Postby Oberon » Tue Jul 17, 2012 10:18 pm

Nnelg wrote:If you happen to have a logical proof as to why there must not be, then I will completely rescind this statement.
No logical proof. Just a proof by absence. No turn we have seen has ever stretched on forever, therefore it's logical to assume that one cannot, or that we'd have seen some mention of such a stratagem. Or at the very least, that the argument that the turn can stretch on forever needs to come up with stronger evidence to be considered seriously. I seem to be being contradicted by the argument that since something hasn't been dis-proven, that it must therefore be possible. That is a specious argument. To prove that something is possible requires a much stronger backing of factual evidence.

And I've provided plenty of rationale why such a theory of an endless turn is contradicted by many other evidences and cases which we have seen to date. I've seen no such rationale from the "endless turn" camp. Just idle speculation with no backing evidence.

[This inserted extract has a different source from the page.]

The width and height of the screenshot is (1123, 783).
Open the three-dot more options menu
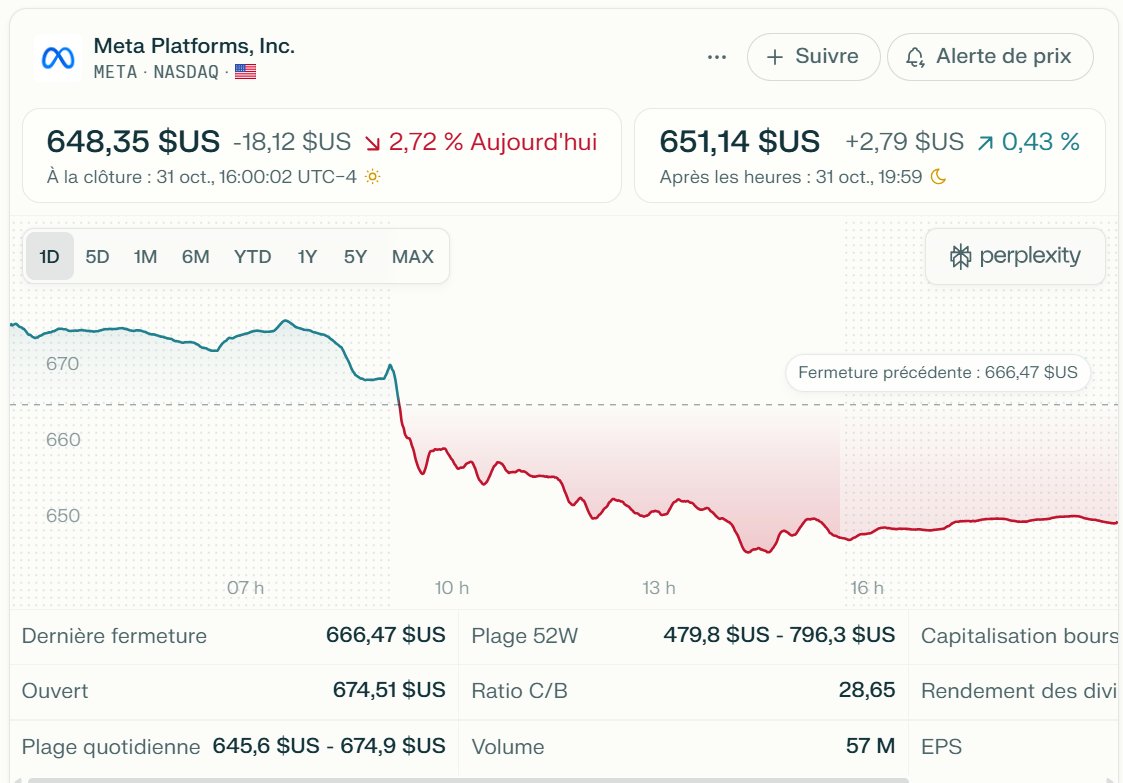click(716, 57)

I know that it is impossible to disprove a negative. I can't "prove" that a turn cannot go on forever using the evidence we have available to us. But it's also impossible to prove something on the basis of no evidence, and there is no evidence that a turn can go on forever. Just common sense.
How using capslock wins arguments:
Zeroberon wrote:So we know with 100% certainty that THIS IS HOW TRI-LINKS WORK, PERIOD END OF STORY.